The initial state of this feature is set in your configuration file (the option is InteractiveShell.pdb).

If you want to just activate the debugger AFTER an exception has fired, without having to type ‘%pdb on’ and rerunning your code, you can use the %debug magic.

prun(parameter_s='', cell=None)

Run a statement through the python code profiler.

Usage, in line mode:

%prun [options] statement

Usage, in cell mode:

%%prun [options] [statement] code… code…

In cell mode, the additional code lines are appended to the (possibly empty) statement in the first line. Cell mode allows you to easily profile multiline blocks without having to put them in a separate function.

The given statement (which doesn’t require quote marks) is run via the python profiler in a manner similar to the profile.run() function. Namespaces are internally managed to work correctly; profile.run cannot be used in IPython because it makes certain assumptions about namespaces which do not hold under IPython.

Options:

-l <limit>

you can place restrictions on what or how much of the profile gets printed. The limit value can be:

  • A string: only information for function names containing this string is printed.

  • An integer: only these many lines are printed.

  • A float (between 0 and 1): this fraction of the report is printed (for example, use a limit of 0.4 to see the topmost 40% only).

You can combine several limits with repeated use of the option. For example, -l __init__ -l 5 will print only the topmost 5 lines of information about class constructors.

-r

return the pstats.Stats object generated by the profiling. This object has all the information about the profile in it, and you can later use it for further analysis or in other functions.

-s <key>

sort profile by given key. You can provide more than one key by using the option several times: ‘-s key1 -s key2 -s key3…’. The default sorting key is ‘time’.

The following is copied verbatim from the profile documentation referenced below:

When more than one key is provided, additional keys are used as secondary criteria when the there is equality in all keys selected before them.

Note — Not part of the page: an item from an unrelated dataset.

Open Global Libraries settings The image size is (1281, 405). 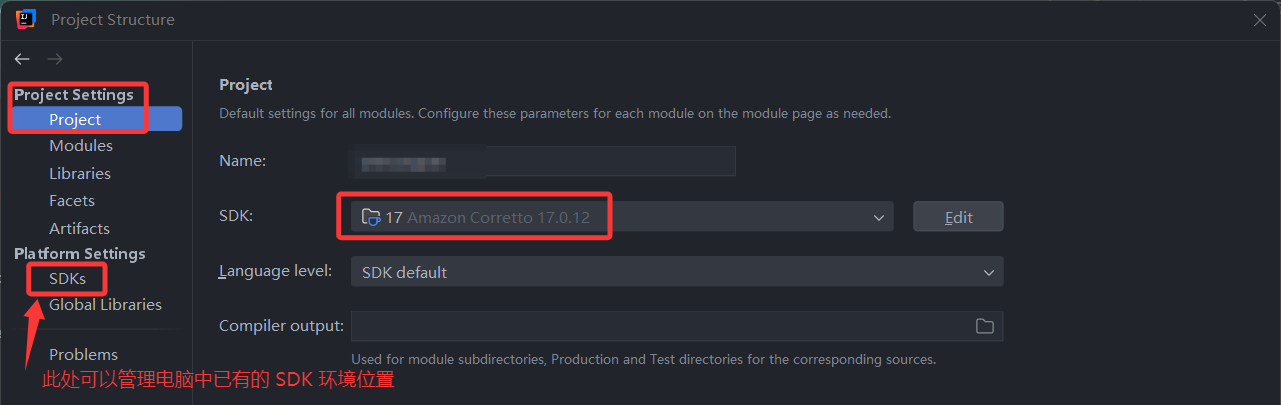click(105, 304)
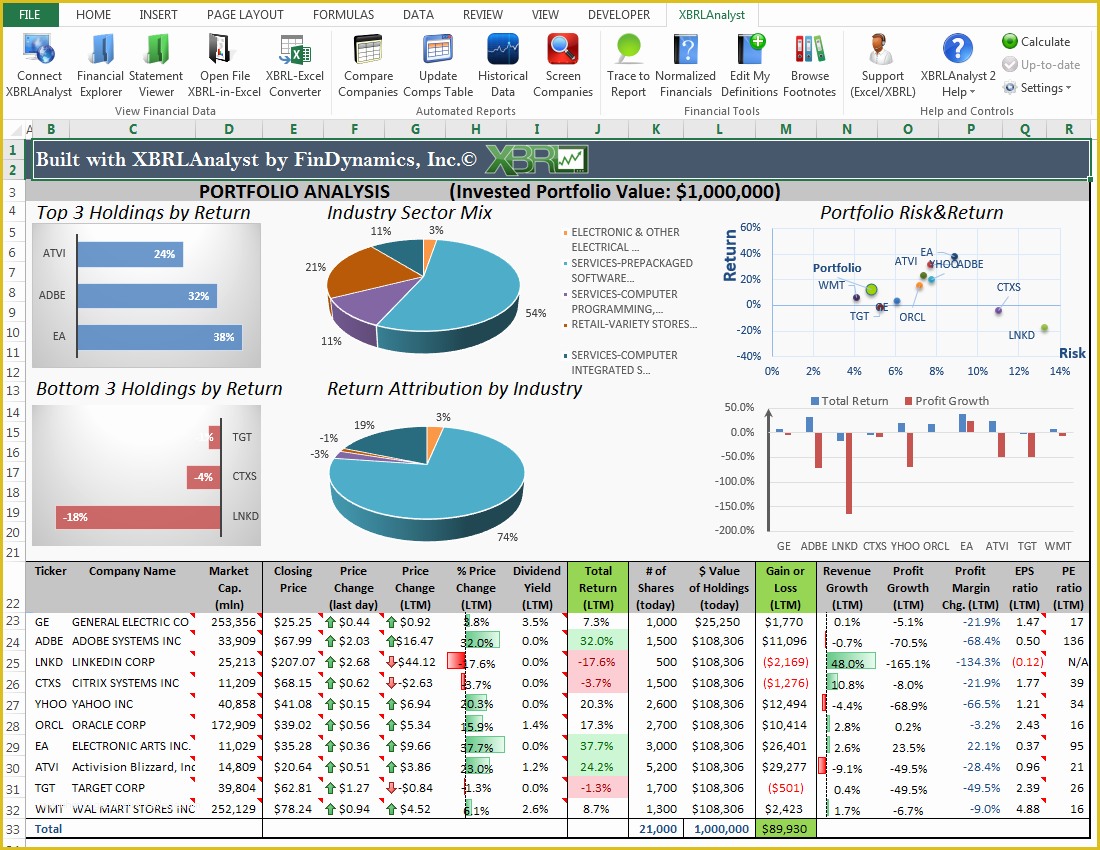Run the XBRL-Excel Converter
Viewport: 1100px width, 850px height.
[294, 60]
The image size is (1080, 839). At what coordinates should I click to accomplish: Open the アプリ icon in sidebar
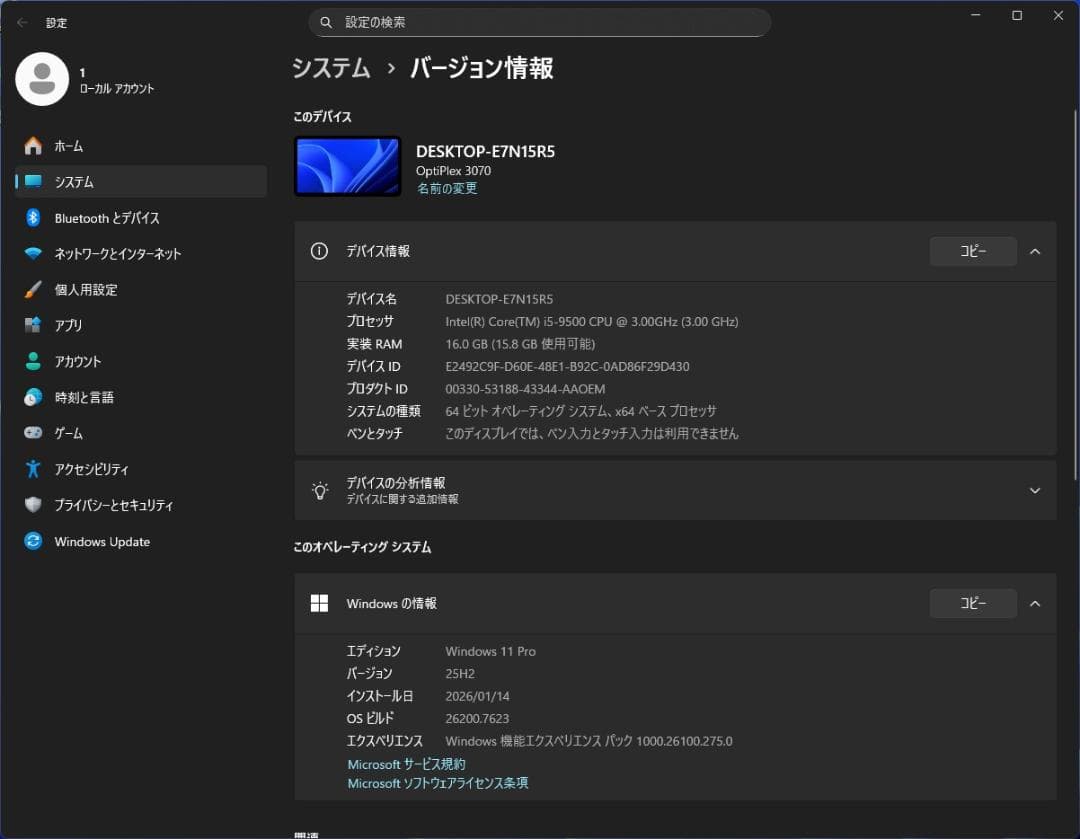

Abbreviations can be used for any key names, as long as the abbreviation is unambiguous. The following are the keys currently defined:

Valid Arg

Meaning

“calls”

call count

“cumulative”

cumulative time

“file”

file name

“module”

file name

“pcalls”

primitive call count

“line”

line number

“name”

function name

“nfl”

name/file/line

“stdname”

standard name

“time”

internal time

Note that all sorts on statistics are in descending order (placing most time consuming items first), where as name, file, and line number searches are in ascending order (i.e., alphabetical). The subtle distinction between “nfl” and “stdname” is that the standard name is a sort of the name as printed, which means that the embedded line numbers get compared in an odd way. For example, lines 3, 20, and 40 would (if the file names were the same) appear in the string order “20” “3” and “40”. In contrast, “nfl” does a numeric compare of the line numbers. In fact, sort_stats(“nfl”) is the same as sort_stats(“name”, “file”, “line”).

-T <filename>

save profile results as shown on screen to a text file. The profile is still shown on screen.

-D <filename>

save (via dump_stats) profile statistics to given filename. This data is in a format understood by the pstats module, and is generated by a call to the dump_stats() method of profile objects. The profile is still shown on screen.

-q

suppress output to the pager. Best used with -T and/or -D above.

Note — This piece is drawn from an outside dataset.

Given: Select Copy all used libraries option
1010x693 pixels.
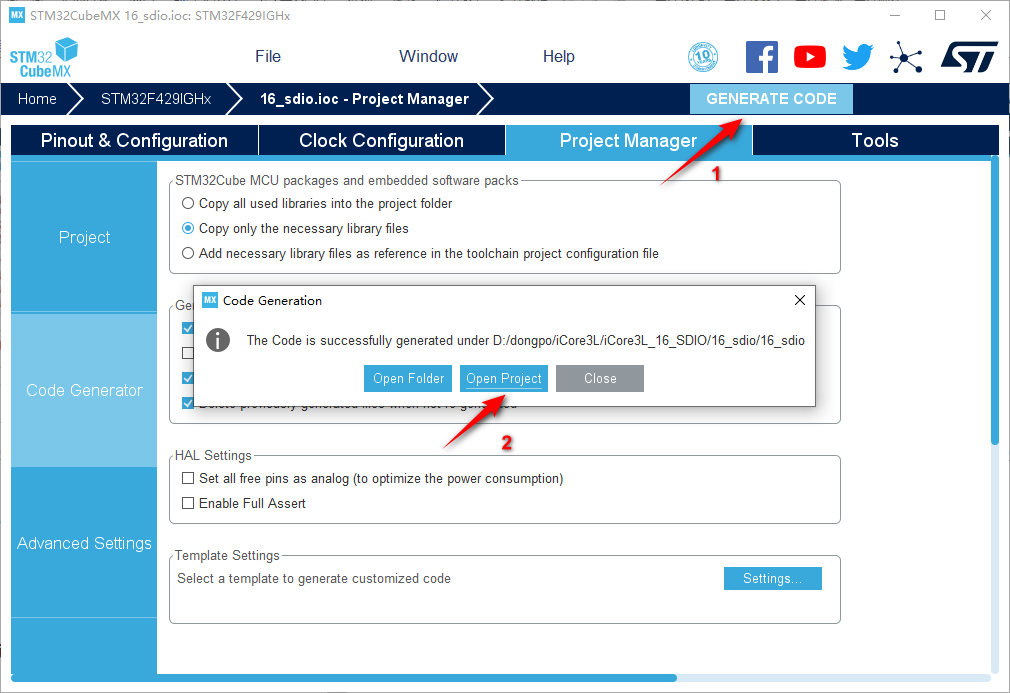Looking at the screenshot, I should [188, 204].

If you want to run complete programs under the profiler’s control, use %run -p [prof_opts] filename.py [args to program] where prof_opts contains profiler specific options as described here.

You can read the complete documentation for the profile module with:

In [1]: import profile; profile.help()

Changed in version 7.3: User variables are no longer expanded, the magic line is always left unmodified.

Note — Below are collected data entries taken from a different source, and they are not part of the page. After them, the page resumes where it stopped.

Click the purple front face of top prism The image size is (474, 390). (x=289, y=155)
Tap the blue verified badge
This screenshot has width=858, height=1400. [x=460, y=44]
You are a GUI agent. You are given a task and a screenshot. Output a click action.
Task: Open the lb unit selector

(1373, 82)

run(parameter_s='', runner=None, file_finder=<function get_py_filename>)

Run the named file inside IPython as a program.

Usage:

%run [-n -i -e -G]
     [( -t [-N<N>] | -d [-b<N>] | -p [profile options] )]
     ( -m mod | filename ) [args]

The filename argument should be either a pure Python script (with extension .py), or a file with custom IPython syntax (such as magics). If the latter, the file can be either a script with .ipy extension, or a Jupyter notebook with .ipynb extension. When running a Jupyter notebook, the output from print statements and other displayed objects will appear in the terminal (even matplotlib figures will open, if a terminal-compliant backend is being used). Note that, at the system command line, the jupyter run command offers similar functionality for executing notebooks (albeit currently with some differences in supported options).

Parameters after the filename are passed as command-line arguments to the program (put in sys.argv). Then, control returns to IPython’s prompt.

This is similar to running at a system prompt python file args, but with the advantage of giving you IPython’s tracebacks, and of loading all variables into your interactive namespace for further use (unless -p is used, see below).

The file is executed in a namespace initially consisting only of __name__=='__main__' and sys.argv constructed as indicated. It thus sees its environment as if it were being run as a stand-alone program (except for sharing global objects such as previously imported modules). But after execution, the IPython interactive namespace gets updated with all variables defined in the program (except for __name__ and sys.argv). This allows for very convenient loading of code for interactive work, while giving each program a ‘clean sheet’ to run in.

Arguments are expanded using shell-like glob match. Patterns ‘*’, ‘?’, ‘[seq]’ and ‘[!seq]’ can be used. Additionally, tilde ‘~’ will be expanded into user’s home directory. Unlike real shells, quotation does not suppress expansions. Use two back slashes (e.g. \\*) to suppress expansions. To completely disable these expansions, you can use -G flag.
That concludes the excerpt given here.